Et j'ai également souligné qu'"en cela, la tâche de l'Église est médiate, en
tant qu'il lui revient de contribuer à la purification de la raison et au
réveil des forces morales, sans lesquelles des structures justes ne peuvent
ni être construites, ni être opérationnelles à long terme"
(ibid.). Quelle meilleure
occasion, précise le pape Benoît XVI, que celle-ci de réaffirmer qu'œuvrer
pour un ordre juste dans la société est le devoir propre qui revient de
manière immédiate aux fidèles laïcs ? En tant que citoyens de l'État, il
leur revient de participer personnellement à la vie publique et, dans le
respect des autonomies légitimes, de coopérer à configurer de manière juste
la société, avec tous les autres citoyens selon les compétences de chacun et
sous sa propre responsabilité autonome. Dans mon allocution au Congrès
ecclésial national de Vérone (Texte
intégral), l'année dernière, j'ai eu l'occasion de réaffirmer
qu'agir dans le domaine politique pour construire un ordre juste dans la
société italienne n'est pas la tâche immédiate de l'Église en tant que
telle, mais des fidèles laïcs. Ils doivent se consacrer avec générosité et
courage, illuminés par la foi et par le Magistère de l'Église et animés par
la charité du Christ, à cette tâche de la plus haute importance qui est la
leur. C'est dans ce but qu'ont été instituées avec sagesse les Semaines
sociales des catholiques italiens et cette initiative providentielle pourra
également à l'avenir offrir une contribution décisive pour la formation et
l'animation des citoyens animés par une inspiration chrétienne.

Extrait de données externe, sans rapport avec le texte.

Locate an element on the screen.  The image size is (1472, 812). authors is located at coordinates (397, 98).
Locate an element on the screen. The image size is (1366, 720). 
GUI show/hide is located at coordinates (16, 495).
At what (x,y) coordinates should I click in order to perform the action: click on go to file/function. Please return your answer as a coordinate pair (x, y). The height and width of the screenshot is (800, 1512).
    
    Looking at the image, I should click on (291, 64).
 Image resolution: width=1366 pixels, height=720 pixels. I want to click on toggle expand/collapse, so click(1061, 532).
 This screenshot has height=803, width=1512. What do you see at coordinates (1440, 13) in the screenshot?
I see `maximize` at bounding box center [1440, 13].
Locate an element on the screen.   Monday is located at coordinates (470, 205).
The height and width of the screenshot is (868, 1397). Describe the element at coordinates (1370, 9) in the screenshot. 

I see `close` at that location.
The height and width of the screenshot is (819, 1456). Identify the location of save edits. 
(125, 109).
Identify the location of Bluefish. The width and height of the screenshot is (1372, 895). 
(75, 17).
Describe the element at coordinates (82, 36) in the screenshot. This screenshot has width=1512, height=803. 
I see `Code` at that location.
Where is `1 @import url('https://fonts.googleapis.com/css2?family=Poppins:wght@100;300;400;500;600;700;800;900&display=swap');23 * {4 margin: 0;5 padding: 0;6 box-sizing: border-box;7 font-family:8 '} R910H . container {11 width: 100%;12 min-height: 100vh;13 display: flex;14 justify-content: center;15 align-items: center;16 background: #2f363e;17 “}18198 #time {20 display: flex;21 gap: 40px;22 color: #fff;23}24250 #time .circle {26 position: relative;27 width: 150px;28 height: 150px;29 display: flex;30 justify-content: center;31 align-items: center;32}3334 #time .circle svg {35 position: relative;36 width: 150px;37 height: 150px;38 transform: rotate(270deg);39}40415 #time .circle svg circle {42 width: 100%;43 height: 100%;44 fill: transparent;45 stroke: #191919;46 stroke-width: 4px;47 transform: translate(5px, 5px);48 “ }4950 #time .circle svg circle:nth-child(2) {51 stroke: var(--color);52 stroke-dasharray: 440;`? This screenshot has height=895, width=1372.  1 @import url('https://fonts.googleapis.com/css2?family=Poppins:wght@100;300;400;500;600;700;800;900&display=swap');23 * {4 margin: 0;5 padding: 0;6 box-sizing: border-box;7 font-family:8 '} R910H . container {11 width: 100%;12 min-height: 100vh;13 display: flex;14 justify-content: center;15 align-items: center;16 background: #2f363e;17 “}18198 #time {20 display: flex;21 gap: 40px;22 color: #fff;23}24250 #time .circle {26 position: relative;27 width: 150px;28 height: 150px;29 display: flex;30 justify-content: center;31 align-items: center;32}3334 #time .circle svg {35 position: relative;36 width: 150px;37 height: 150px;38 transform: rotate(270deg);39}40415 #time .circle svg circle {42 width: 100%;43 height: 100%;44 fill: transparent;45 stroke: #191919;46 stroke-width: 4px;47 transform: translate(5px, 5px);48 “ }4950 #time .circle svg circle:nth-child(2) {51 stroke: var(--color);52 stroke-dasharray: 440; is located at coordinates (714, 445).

La chronique quotidienne montre que la société de notre époque doit faire
face à de multiples urgences éthiques et sociales qui peuvent miner sa
stabilité et compromettre sérieusement son avenir. La question
anthropologique est particulièrement actuelle et elle touche au
respect de la vie humaine et à l'attention
qu'il faut prêter aux exigences de la famille fondée
sur le mariage entre un homme et une femme. Comme il a été plusieurs
fois répété, exprime le pape Benoît XVI, il ne s'agit pas de valeurs et de
principes seulement "catholiques", mais de valeurs humaines communes à
défendre et à protéger comme la justice, la paix et la protection de la
création. Que dire ensuite des problèmes relatifs au travail liés à la
famille et aux jeunes ? Lorsque la précarité du travail ne permet pas aux
jeunes de construire leur famille, le développement authentique et complet
de la société en est sérieusement compromis. Je reprends ici l'invitation
que j'avais adressée lors du Congrès ecclésial de Vérone aux catholiques
italiens, pour qu'ils sachent saisir de façon consciente la grande
opportunité qu'offrent ces défis et qu'ils réagissent non pas à travers le
repli sur soi et le renoncement, mais, au contraire, à travers un dynamisme
renouvelé, en s'ouvrant avec confiance à de nouveaux rapports et en ne
négligeant aucune des énergies capables de contribuer à la croissance
culturelle et morale de l'Italie.
Pour finir, je ne peux manquer d'évoquer un domaine spécifique qui, en
Italie également, conduit les catholiques à s'interroger: c'est le domaine
des relations entre religion et politique. La nouveauté substantielle
apportée par Jésus est d'avoir ouvert le chemin vers un monde plus humain et
plus libre, dans le plein respect de la distinction et de l'autonomie qui
existent entre ce qui appartient à César et ce qui appartient à Dieu
(cf. Mt 22, 21). L'Église, par
conséquent, si elle reconnaît d'un côté ne pas être un agent politique, de
l'autre, ne peut pas se dispenser de s'intéresser au bien de la communauté
civile tout entière, dans laquelle elle vit et elle œuvre, et elle offre à
celle-ci sa contribution particulière en formant dans les classes politiques
et des entrepreneurs un authentique esprit de vérité et d'honnêteté, visant
à la recherche du bien commun et non du profit personnel.
Telles sont les thématiques plus que jamais actuelles auxquelles la
prochaine Semaine sociale des catholiques italiens consacrera son attention.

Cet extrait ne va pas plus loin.